■ **WORK REQUIRED**
From the first line to the last, give the listing again exactly.

[[ MATERIAL FOR THE TASK, beginning ]]

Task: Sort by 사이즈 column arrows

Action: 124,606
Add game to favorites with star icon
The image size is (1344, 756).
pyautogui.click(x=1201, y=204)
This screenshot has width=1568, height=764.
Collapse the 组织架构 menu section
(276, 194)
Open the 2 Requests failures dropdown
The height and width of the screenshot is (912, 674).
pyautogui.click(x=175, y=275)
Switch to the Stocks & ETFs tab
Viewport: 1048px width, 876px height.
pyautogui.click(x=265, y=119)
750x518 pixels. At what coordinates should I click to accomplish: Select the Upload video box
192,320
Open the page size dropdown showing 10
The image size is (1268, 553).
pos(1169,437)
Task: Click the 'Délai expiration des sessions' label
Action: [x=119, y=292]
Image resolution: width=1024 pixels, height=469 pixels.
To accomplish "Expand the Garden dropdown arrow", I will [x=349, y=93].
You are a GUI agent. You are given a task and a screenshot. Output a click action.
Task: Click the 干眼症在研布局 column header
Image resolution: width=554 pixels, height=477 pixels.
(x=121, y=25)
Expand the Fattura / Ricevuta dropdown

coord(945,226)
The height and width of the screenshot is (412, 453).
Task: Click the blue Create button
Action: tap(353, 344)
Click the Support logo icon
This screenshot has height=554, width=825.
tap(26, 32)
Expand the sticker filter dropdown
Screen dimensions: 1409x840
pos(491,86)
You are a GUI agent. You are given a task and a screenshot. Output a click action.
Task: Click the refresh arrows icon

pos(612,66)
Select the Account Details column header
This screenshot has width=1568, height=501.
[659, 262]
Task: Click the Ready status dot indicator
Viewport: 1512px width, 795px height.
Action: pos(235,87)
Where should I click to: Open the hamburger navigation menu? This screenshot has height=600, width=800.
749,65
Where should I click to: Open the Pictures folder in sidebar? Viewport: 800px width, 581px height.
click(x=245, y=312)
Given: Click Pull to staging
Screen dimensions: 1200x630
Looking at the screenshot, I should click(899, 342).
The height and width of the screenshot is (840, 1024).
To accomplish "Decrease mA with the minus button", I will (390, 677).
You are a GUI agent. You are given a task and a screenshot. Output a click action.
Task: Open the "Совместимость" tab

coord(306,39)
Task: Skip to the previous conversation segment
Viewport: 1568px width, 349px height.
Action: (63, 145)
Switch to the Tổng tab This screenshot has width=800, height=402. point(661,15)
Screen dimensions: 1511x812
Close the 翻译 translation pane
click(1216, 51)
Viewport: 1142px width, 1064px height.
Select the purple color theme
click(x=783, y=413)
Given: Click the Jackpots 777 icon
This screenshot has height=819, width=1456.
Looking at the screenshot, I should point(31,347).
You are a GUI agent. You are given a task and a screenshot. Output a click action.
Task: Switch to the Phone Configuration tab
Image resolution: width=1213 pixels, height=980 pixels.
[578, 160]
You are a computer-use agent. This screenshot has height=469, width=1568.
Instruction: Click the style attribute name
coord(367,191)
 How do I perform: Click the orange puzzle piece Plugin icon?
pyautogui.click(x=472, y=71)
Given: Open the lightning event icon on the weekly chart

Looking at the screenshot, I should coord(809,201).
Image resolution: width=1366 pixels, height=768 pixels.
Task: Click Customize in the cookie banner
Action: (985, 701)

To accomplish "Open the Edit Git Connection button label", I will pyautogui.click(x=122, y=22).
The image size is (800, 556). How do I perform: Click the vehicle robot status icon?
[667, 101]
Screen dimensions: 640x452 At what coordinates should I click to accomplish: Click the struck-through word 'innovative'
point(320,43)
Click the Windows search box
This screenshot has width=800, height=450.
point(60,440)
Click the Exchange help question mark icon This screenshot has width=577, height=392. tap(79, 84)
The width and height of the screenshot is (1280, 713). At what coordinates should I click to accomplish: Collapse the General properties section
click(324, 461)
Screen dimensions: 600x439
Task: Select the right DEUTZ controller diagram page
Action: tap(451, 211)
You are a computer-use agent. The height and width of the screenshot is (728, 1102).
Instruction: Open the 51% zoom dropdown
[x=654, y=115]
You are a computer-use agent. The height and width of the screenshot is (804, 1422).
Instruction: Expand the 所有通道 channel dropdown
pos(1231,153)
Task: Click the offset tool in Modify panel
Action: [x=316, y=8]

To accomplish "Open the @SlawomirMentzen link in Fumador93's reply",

[[ MATERIAL FOR THE TASK, end ]]

■ **FINAL ANSWER**
Task: Sort by 사이즈 column arrows

Action: 124,606
Add game to favorites with star icon
The image size is (1344, 756).
pyautogui.click(x=1201, y=204)
This screenshot has width=1568, height=764.
Collapse the 组织架构 menu section
(276, 194)
Open the 2 Requests failures dropdown
The height and width of the screenshot is (912, 674).
pyautogui.click(x=175, y=275)
Switch to the Stocks & ETFs tab
Viewport: 1048px width, 876px height.
pyautogui.click(x=265, y=119)
750x518 pixels. At what coordinates should I click to accomplish: Select the Upload video box
192,320
Open the page size dropdown showing 10
The image size is (1268, 553).
pos(1169,437)
Task: Click the 'Délai expiration des sessions' label
Action: [x=119, y=292]
Image resolution: width=1024 pixels, height=469 pixels.
To accomplish "Expand the Garden dropdown arrow", I will [x=349, y=93].
You are a GUI agent. You are given a task and a screenshot. Output a click action.
Task: Click the 干眼症在研布局 column header
Image resolution: width=554 pixels, height=477 pixels.
(x=121, y=25)
Expand the Fattura / Ricevuta dropdown

coord(945,226)
The height and width of the screenshot is (412, 453).
Task: Click the blue Create button
Action: tap(353, 344)
Click the Support logo icon
This screenshot has height=554, width=825.
tap(26, 32)
Expand the sticker filter dropdown
Screen dimensions: 1409x840
pos(491,86)
You are a GUI agent. You are given a task and a screenshot. Output a click action.
Task: Click the refresh arrows icon

pos(612,66)
Select the Account Details column header
This screenshot has width=1568, height=501.
[659, 262]
Task: Click the Ready status dot indicator
Viewport: 1512px width, 795px height.
Action: pos(235,87)
Where should I click to: Open the hamburger navigation menu? This screenshot has height=600, width=800.
749,65
Where should I click to: Open the Pictures folder in sidebar? Viewport: 800px width, 581px height.
click(x=245, y=312)
Given: Click Pull to staging
Screen dimensions: 1200x630
Looking at the screenshot, I should click(899, 342).
The height and width of the screenshot is (840, 1024).
To accomplish "Decrease mA with the minus button", I will (390, 677).
You are a GUI agent. You are given a task and a screenshot. Output a click action.
Task: Open the "Совместимость" tab

coord(306,39)
Task: Skip to the previous conversation segment
Viewport: 1568px width, 349px height.
Action: (63, 145)
Switch to the Tổng tab This screenshot has width=800, height=402. point(661,15)
Screen dimensions: 1511x812
Close the 翻译 translation pane
click(1216, 51)
Viewport: 1142px width, 1064px height.
Select the purple color theme
click(x=783, y=413)
Given: Click the Jackpots 777 icon
This screenshot has height=819, width=1456.
Looking at the screenshot, I should point(31,347).
You are a GUI agent. You are given a task and a screenshot. Output a click action.
Task: Switch to the Phone Configuration tab
Image resolution: width=1213 pixels, height=980 pixels.
[578, 160]
You are a computer-use agent. This screenshot has height=469, width=1568.
Instruction: Click the style attribute name
coord(367,191)
 How do I perform: Click the orange puzzle piece Plugin icon?
pyautogui.click(x=472, y=71)
Given: Open the lightning event icon on the weekly chart

Looking at the screenshot, I should coord(809,201).
Image resolution: width=1366 pixels, height=768 pixels.
Task: Click Customize in the cookie banner
Action: (985, 701)

To accomplish "Open the Edit Git Connection button label", I will pyautogui.click(x=122, y=22).
The image size is (800, 556). How do I perform: Click the vehicle robot status icon?
[667, 101]
Screen dimensions: 640x452 At what coordinates should I click to accomplish: Click the struck-through word 'innovative'
point(320,43)
Click the Windows search box
This screenshot has width=800, height=450.
point(60,440)
Click the Exchange help question mark icon This screenshot has width=577, height=392. tap(79, 84)
The width and height of the screenshot is (1280, 713). At what coordinates should I click to accomplish: Collapse the General properties section
click(324, 461)
Screen dimensions: 600x439
Task: Select the right DEUTZ controller diagram page
Action: tap(451, 211)
You are a computer-use agent. The height and width of the screenshot is (728, 1102).
Instruction: Open the 51% zoom dropdown
[x=654, y=115]
You are a computer-use agent. The height and width of the screenshot is (804, 1422).
Instruction: Expand the 所有通道 channel dropdown
pos(1231,153)
Task: Click the offset tool in Modify panel
Action: [x=316, y=8]

To accomplish "Open the @SlawomirMentzen link in Fumador93's reply",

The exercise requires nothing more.